Should you talk about this with your gf? MOST DEFINITELY but not for the reasons that you are probably thinking.  For one thing I don't know about you but if I had found out I had herpes recently , even if I had no idea where, it's something I wouldn't be able to keep from a partner without tearing myself up inside. Just get this knowledge out in the open in your relationship. It shouldn't be a deal breaker by no means - it's just best if you both know your herpes status so she'll need to get tested too. She can also be a source of support for you right now to help you work thru all these feelings you are having - it's part of why we get into relationships - for support for day to day things- it's so much more than just about sex!!!   If you both test + for hsv1 - very few worries.  Should you notice any obvious oral lesions then don't perform oral sex on your partner until they are completely healed.  If your partner is hsv1 negative then talk about if you both think barrier protection is worthwhile for oral sex - it's totally up to the 2 of you. Also if she is under 30 she can look into the herpevac vaccine trials too ( just google them ).

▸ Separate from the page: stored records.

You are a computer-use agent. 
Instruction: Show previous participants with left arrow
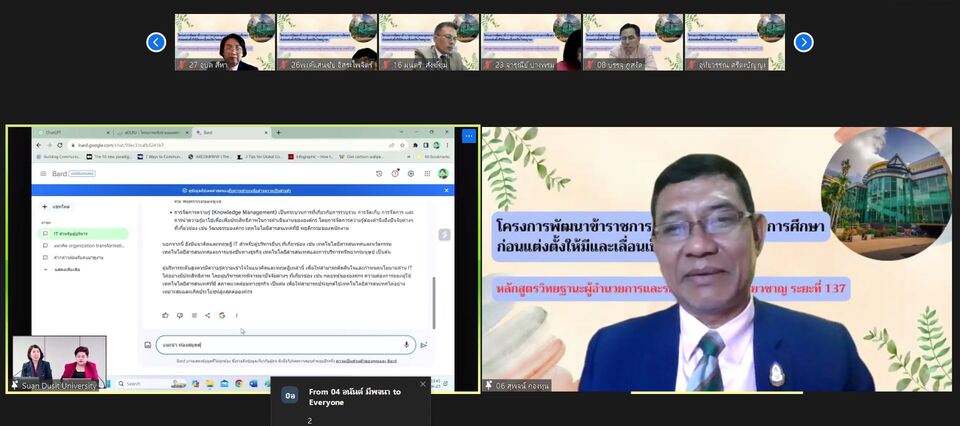pyautogui.click(x=156, y=42)
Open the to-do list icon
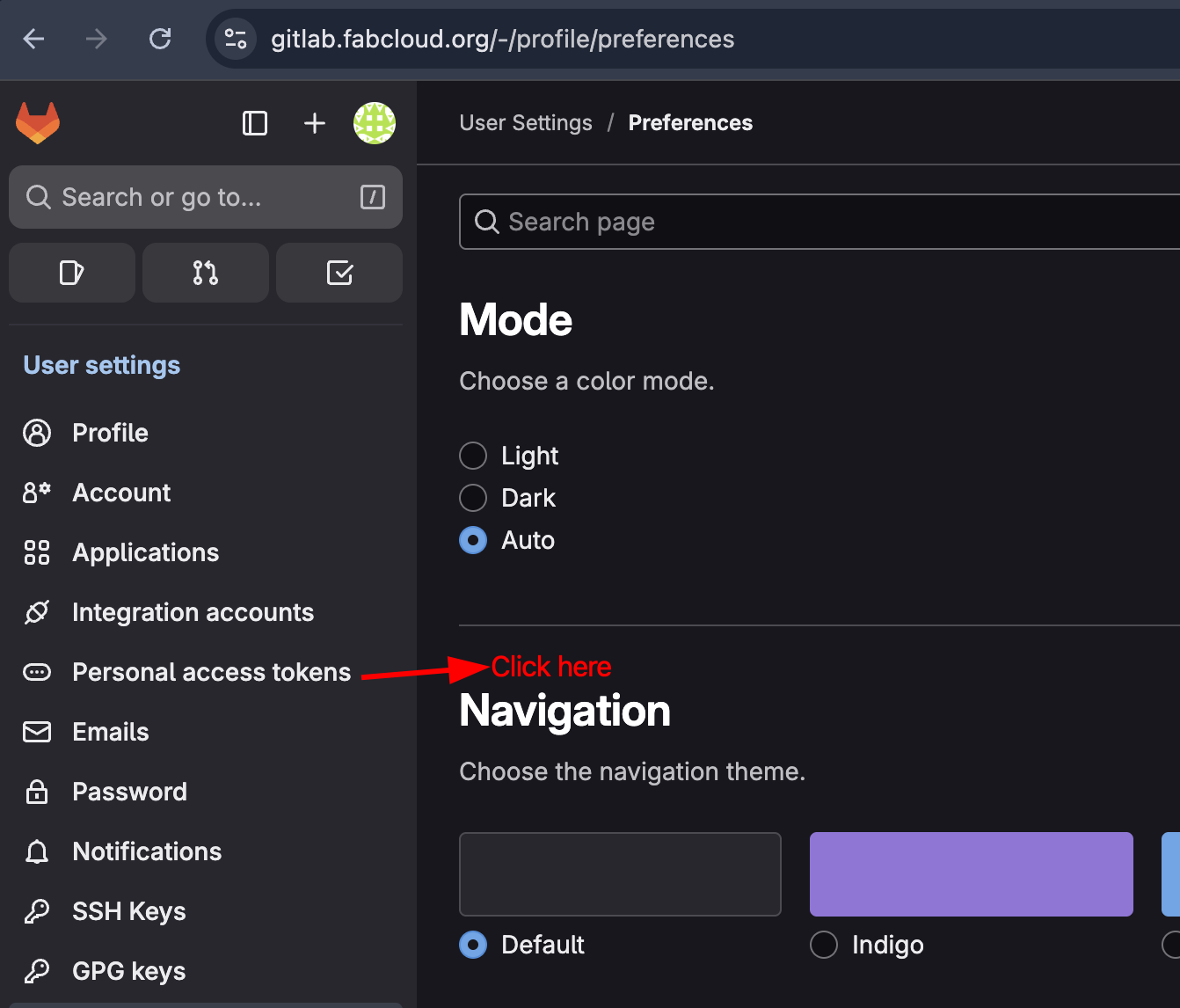Screen dimensions: 1180x1008 [339, 273]
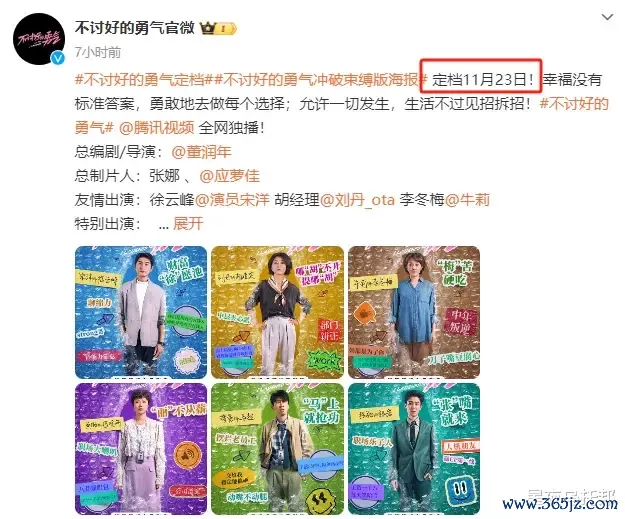This screenshot has width=625, height=519.
Task: Open mention @牛莉
Action: click(467, 200)
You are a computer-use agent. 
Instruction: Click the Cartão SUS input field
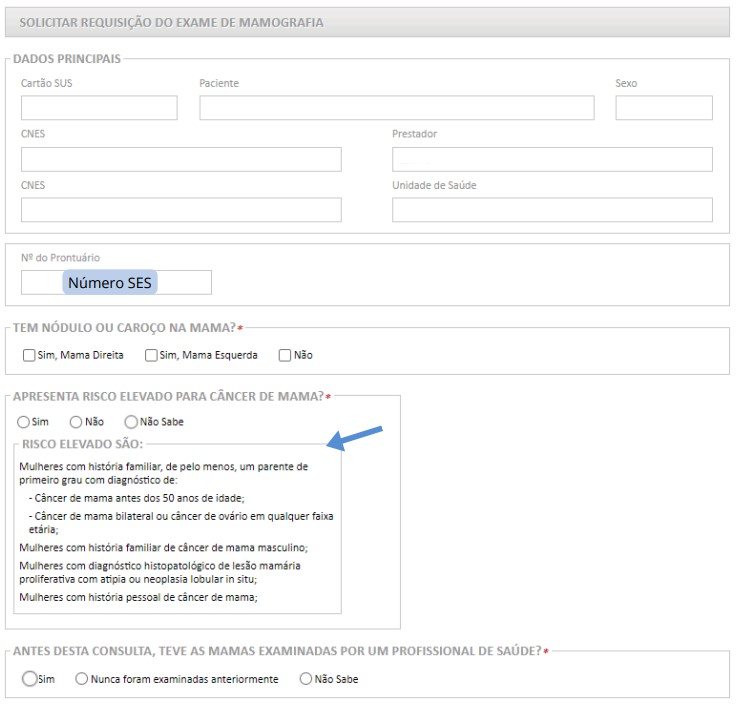99,108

Your oral symptoms you've listed sound like normal things.  Your genital symptoms don't sound like genital herpes either.  

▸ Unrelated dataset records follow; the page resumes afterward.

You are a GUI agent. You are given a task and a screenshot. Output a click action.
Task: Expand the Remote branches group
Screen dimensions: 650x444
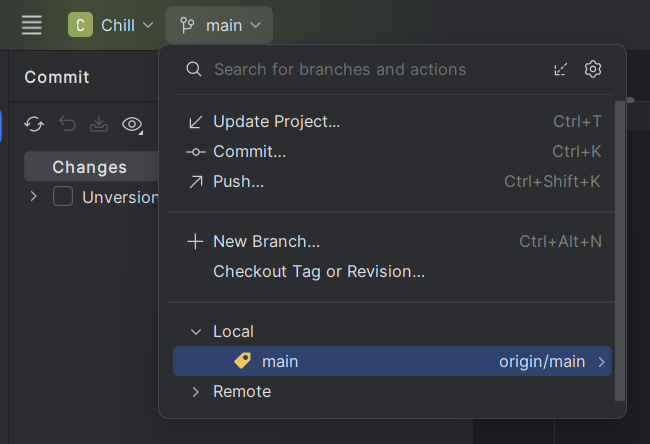(x=195, y=391)
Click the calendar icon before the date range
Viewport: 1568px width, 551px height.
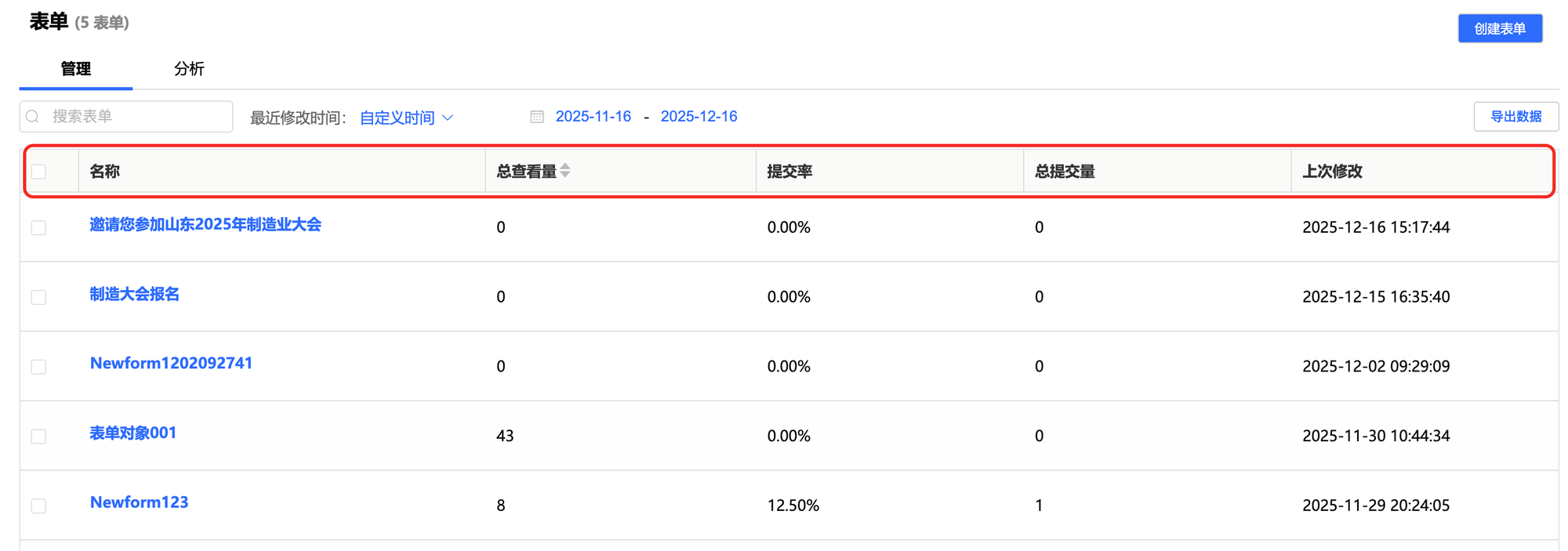pos(537,117)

Is hsv1 orally a big deal? yes and no.  Yes indeed it is incredibly common throughout the entire world.  In otherwise healthy adults it's a nuisance - like anyone wants to deal with a cold sore if you are one of the minority of folks with hsv1 orally who get obvious cold sores.  Even if you get it genitally,  hsv1 is for the most part not a huge issue.  For most folks it doesn't reoccur very often and it's less likely to be transmitted to a partner than hsv2 is. What it is important about is for during birth ( if it's genital hsv1 ) and when you are in contact with small infants ( if it's oral ).  Herpes infections in infants can be devastating but thankfully even the incidence of those is pretty small. common sense goes a long way - when you have an active cold sore - avoid contact with folks who's hsv1 status is unknown until it's completely healed.  If you have a baby it doesn't mean you can't be near it when you have a cold sore- it means no kissing the baby on the lips, no sharing food or drinks and never, ever "wash off" a pacifier by putting it in your own mouth first and then into babies mouth ( for reasons far beyond herpes ).  If you have a cold or a fever causing illness - avoid those same things again ( you don't want to give it to them and if you are otherwise sick then there's a good chance the virus is active again too ).  Just those relatively common sense precautions go a long, long way.

Very few of us get thru life without hsv1 orally.  It' s THAT common.  It's not something to make too big of a deal about but it is worthwhile knowing your status and using some relatively common sense precautions.  Don't obsess over it by no means - just be informed that you have it and that there are potentially small risks to having it.